Provided data below:

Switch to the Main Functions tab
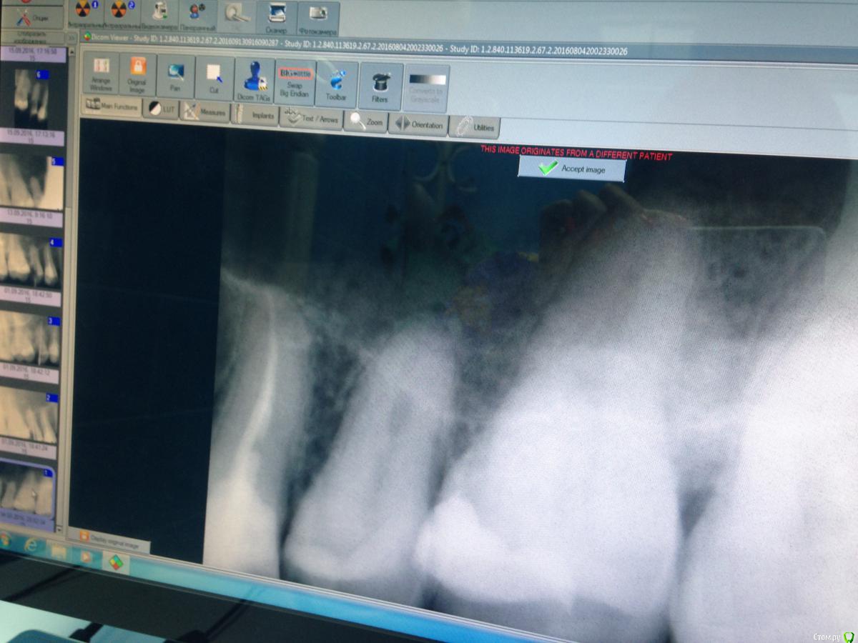This screenshot has width=858, height=643. tap(112, 106)
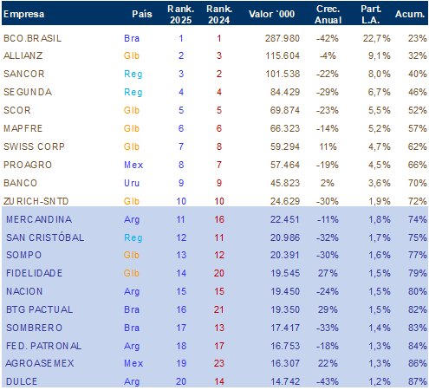
Task: Select the BCO.BRASIL company cell
Action: click(x=32, y=38)
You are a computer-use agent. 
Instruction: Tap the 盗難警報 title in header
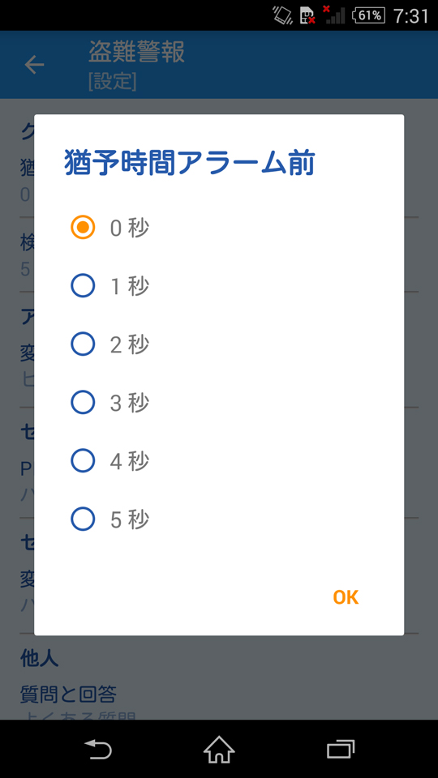coord(136,52)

End of Provided data.

_Assignment_: Only the pictures stay behind; everything else in the data above is to be retyped exactly.

_Answer to this exercise_:
Switch to the Main Functions tab
This screenshot has width=858, height=643. tap(112, 106)
Task: Select the BCO.BRASIL company cell
Action: click(x=32, y=38)
You are a computer-use agent. 
Instruction: Tap the 盗難警報 title in header
coord(136,52)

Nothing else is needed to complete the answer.